* Task brief: Set the data down again so that every line matches exactly.

___ Data under study

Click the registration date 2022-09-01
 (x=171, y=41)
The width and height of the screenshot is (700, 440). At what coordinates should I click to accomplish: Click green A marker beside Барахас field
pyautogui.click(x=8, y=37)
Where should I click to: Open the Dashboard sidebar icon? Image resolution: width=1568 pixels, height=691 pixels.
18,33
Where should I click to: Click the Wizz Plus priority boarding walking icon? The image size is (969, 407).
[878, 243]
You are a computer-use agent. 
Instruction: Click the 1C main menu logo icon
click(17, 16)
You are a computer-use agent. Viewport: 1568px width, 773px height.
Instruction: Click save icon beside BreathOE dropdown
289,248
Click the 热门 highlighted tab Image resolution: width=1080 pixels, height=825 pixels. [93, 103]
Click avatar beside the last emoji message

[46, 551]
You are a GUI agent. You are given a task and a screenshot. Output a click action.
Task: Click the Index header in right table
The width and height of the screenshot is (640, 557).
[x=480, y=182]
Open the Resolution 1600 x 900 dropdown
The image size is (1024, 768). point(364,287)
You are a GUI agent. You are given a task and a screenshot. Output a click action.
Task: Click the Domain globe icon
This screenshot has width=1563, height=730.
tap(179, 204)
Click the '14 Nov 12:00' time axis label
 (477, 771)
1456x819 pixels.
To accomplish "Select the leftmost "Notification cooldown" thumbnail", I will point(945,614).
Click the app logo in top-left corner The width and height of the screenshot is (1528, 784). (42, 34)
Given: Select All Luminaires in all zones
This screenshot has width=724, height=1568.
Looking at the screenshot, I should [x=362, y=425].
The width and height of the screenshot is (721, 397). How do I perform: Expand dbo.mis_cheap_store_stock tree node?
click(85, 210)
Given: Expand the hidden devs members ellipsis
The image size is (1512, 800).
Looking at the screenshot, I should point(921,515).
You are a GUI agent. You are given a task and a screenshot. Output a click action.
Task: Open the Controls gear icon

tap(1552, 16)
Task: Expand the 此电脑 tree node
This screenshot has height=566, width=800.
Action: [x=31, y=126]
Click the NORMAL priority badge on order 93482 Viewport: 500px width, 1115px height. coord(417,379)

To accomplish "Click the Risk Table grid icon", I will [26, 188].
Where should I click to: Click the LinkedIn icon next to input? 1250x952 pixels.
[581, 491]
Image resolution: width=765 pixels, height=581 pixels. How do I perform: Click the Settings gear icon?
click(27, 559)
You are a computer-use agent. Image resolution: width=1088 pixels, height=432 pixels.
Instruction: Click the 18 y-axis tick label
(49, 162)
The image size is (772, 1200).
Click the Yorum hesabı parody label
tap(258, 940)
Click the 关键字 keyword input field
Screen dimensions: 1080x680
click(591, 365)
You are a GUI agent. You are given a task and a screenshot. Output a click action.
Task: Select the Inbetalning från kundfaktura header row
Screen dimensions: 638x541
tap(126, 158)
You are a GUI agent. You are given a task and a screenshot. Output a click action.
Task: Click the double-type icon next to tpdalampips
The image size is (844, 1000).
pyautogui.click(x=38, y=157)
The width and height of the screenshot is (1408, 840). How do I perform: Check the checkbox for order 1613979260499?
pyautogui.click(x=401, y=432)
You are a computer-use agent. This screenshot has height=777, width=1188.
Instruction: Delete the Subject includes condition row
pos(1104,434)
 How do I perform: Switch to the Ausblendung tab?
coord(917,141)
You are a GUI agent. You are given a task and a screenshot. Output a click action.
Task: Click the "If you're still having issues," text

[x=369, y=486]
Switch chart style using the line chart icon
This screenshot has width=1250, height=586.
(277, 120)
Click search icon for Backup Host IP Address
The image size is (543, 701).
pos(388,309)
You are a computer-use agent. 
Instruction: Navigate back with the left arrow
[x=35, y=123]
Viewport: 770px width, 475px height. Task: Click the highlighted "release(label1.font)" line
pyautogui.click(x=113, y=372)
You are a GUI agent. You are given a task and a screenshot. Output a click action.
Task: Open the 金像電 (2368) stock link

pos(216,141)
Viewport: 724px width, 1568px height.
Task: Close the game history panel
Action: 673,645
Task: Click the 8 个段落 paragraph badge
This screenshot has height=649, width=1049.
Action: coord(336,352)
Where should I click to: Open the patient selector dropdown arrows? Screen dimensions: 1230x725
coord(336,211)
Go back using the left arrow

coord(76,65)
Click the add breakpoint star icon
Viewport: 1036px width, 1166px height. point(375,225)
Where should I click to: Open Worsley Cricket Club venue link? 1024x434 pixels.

______

* Completed task:
Click the registration date 2022-09-01
 (x=171, y=41)
The width and height of the screenshot is (700, 440). At what coordinates should I click to accomplish: Click green A marker beside Барахас field
pyautogui.click(x=8, y=37)
Where should I click to: Open the Dashboard sidebar icon? Image resolution: width=1568 pixels, height=691 pixels.
18,33
Where should I click to: Click the Wizz Plus priority boarding walking icon? The image size is (969, 407).
[878, 243]
You are a computer-use agent. 
Instruction: Click the 1C main menu logo icon
click(17, 16)
You are a computer-use agent. Viewport: 1568px width, 773px height.
Instruction: Click save icon beside BreathOE dropdown
289,248
Click the 热门 highlighted tab Image resolution: width=1080 pixels, height=825 pixels. [93, 103]
Click avatar beside the last emoji message

[46, 551]
You are a GUI agent. You are given a task and a screenshot. Output a click action.
Task: Click the Index header in right table
The width and height of the screenshot is (640, 557).
[x=480, y=182]
Open the Resolution 1600 x 900 dropdown
The image size is (1024, 768). point(364,287)
You are a GUI agent. You are given a task and a screenshot. Output a click action.
Task: Click the Domain globe icon
This screenshot has width=1563, height=730.
tap(179, 204)
Click the '14 Nov 12:00' time axis label
 (477, 771)
1456x819 pixels.
To accomplish "Select the leftmost "Notification cooldown" thumbnail", I will point(945,614).
Click the app logo in top-left corner The width and height of the screenshot is (1528, 784). (42, 34)
Given: Select All Luminaires in all zones
This screenshot has width=724, height=1568.
Looking at the screenshot, I should [x=362, y=425].
The width and height of the screenshot is (721, 397). How do I perform: Expand dbo.mis_cheap_store_stock tree node?
click(85, 210)
Given: Expand the hidden devs members ellipsis
The image size is (1512, 800).
Looking at the screenshot, I should point(921,515).
You are a GUI agent. You are given a task and a screenshot. Output a click action.
Task: Open the Controls gear icon

tap(1552, 16)
Task: Expand the 此电脑 tree node
This screenshot has height=566, width=800.
Action: [x=31, y=126]
Click the NORMAL priority badge on order 93482 Viewport: 500px width, 1115px height. coord(417,379)

To accomplish "Click the Risk Table grid icon", I will [26, 188].
Where should I click to: Click the LinkedIn icon next to input? 1250x952 pixels.
[581, 491]
Image resolution: width=765 pixels, height=581 pixels. How do I perform: Click the Settings gear icon?
click(27, 559)
You are a computer-use agent. Image resolution: width=1088 pixels, height=432 pixels.
Instruction: Click the 18 y-axis tick label
(49, 162)
The image size is (772, 1200).
Click the Yorum hesabı parody label
tap(258, 940)
Click the 关键字 keyword input field
Screen dimensions: 1080x680
click(591, 365)
You are a GUI agent. You are given a task and a screenshot. Output a click action.
Task: Select the Inbetalning från kundfaktura header row
Screen dimensions: 638x541
tap(126, 158)
You are a GUI agent. You are given a task and a screenshot. Output a click action.
Task: Click the double-type icon next to tpdalampips
The image size is (844, 1000).
pyautogui.click(x=38, y=157)
The width and height of the screenshot is (1408, 840). How do I perform: Check the checkbox for order 1613979260499?
pyautogui.click(x=401, y=432)
You are a computer-use agent. This screenshot has height=777, width=1188.
Instruction: Delete the Subject includes condition row
pos(1104,434)
 How do I perform: Switch to the Ausblendung tab?
coord(917,141)
You are a GUI agent. You are given a task and a screenshot. Output a click action.
Task: Click the "If you're still having issues," text

[x=369, y=486]
Switch chart style using the line chart icon
This screenshot has width=1250, height=586.
(277, 120)
Click search icon for Backup Host IP Address
The image size is (543, 701).
pos(388,309)
You are a computer-use agent. 
Instruction: Navigate back with the left arrow
[x=35, y=123]
Viewport: 770px width, 475px height. Task: Click the highlighted "release(label1.font)" line
pyautogui.click(x=113, y=372)
You are a GUI agent. You are given a task and a screenshot. Output a click action.
Task: Open the 金像電 (2368) stock link

pos(216,141)
Viewport: 724px width, 1568px height.
Task: Close the game history panel
Action: 673,645
Task: Click the 8 个段落 paragraph badge
This screenshot has height=649, width=1049.
Action: coord(336,352)
Where should I click to: Open the patient selector dropdown arrows? Screen dimensions: 1230x725
coord(336,211)
Go back using the left arrow

coord(76,65)
Click the add breakpoint star icon
Viewport: 1036px width, 1166px height. point(375,225)
Where should I click to: Open Worsley Cricket Club venue link? 1024x434 pixels.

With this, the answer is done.